Short problem: Please quote the data below word for word, leaving the pictures out of your answer.

++++ Material ++++

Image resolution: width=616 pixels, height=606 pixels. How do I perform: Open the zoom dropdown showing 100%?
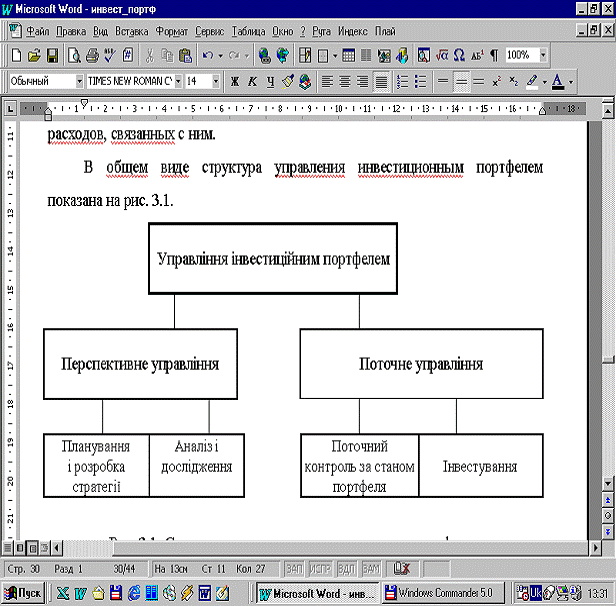coord(543,55)
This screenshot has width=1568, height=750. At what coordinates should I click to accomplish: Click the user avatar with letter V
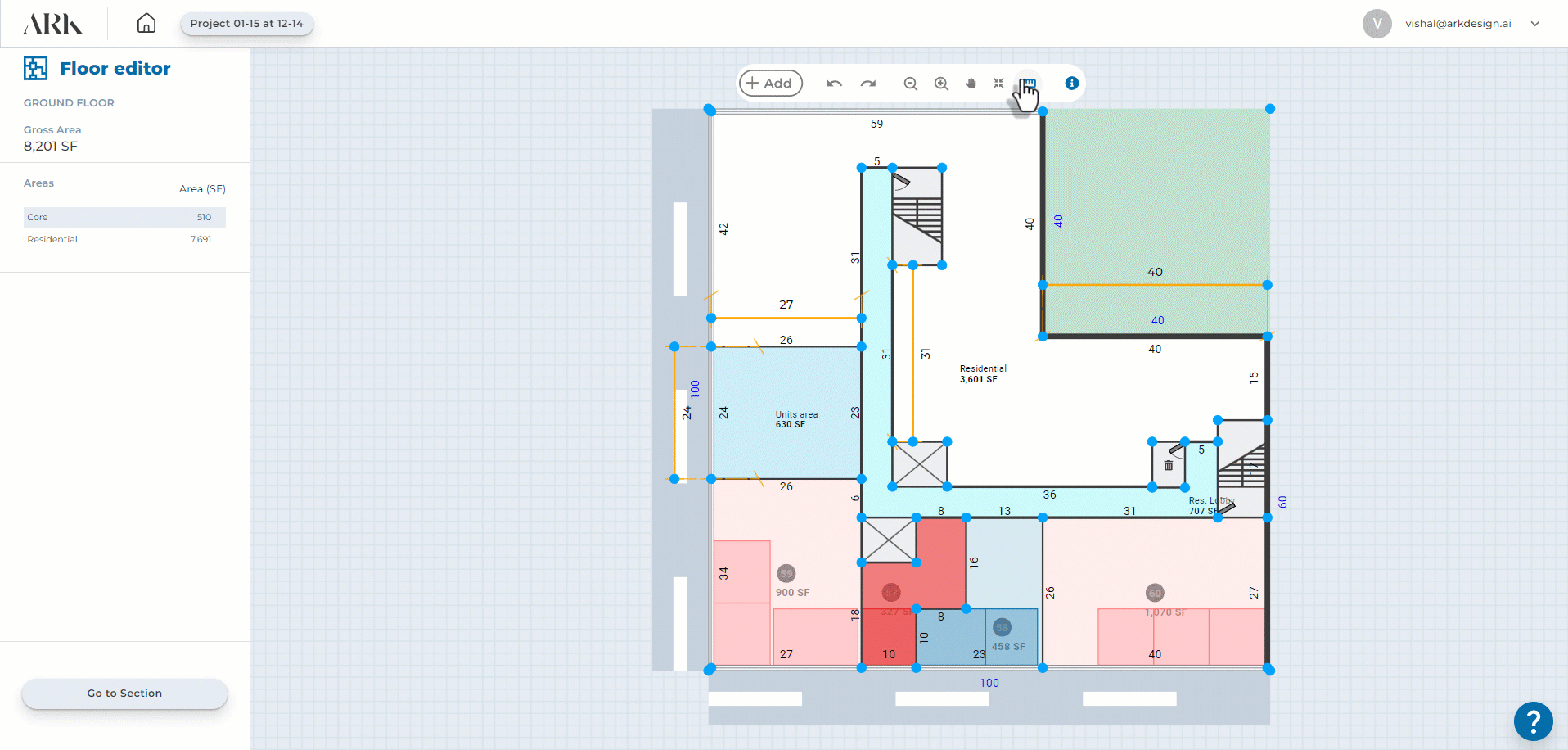(1377, 24)
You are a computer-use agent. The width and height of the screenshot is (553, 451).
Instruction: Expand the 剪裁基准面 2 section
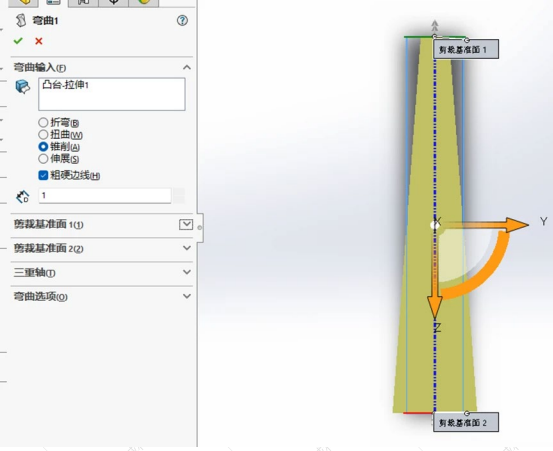point(187,248)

++++

Written answer:
Image resolution: width=616 pixels, height=606 pixels. How do I perform: Open the zoom dropdown showing 100%?
coord(543,55)
This screenshot has width=1568, height=750. At what coordinates should I click to accomplish: Click the user avatar with letter V
(1377, 24)
You are a computer-use agent. The width and height of the screenshot is (553, 451).
Instruction: Expand the 剪裁基准面 2 section
point(187,248)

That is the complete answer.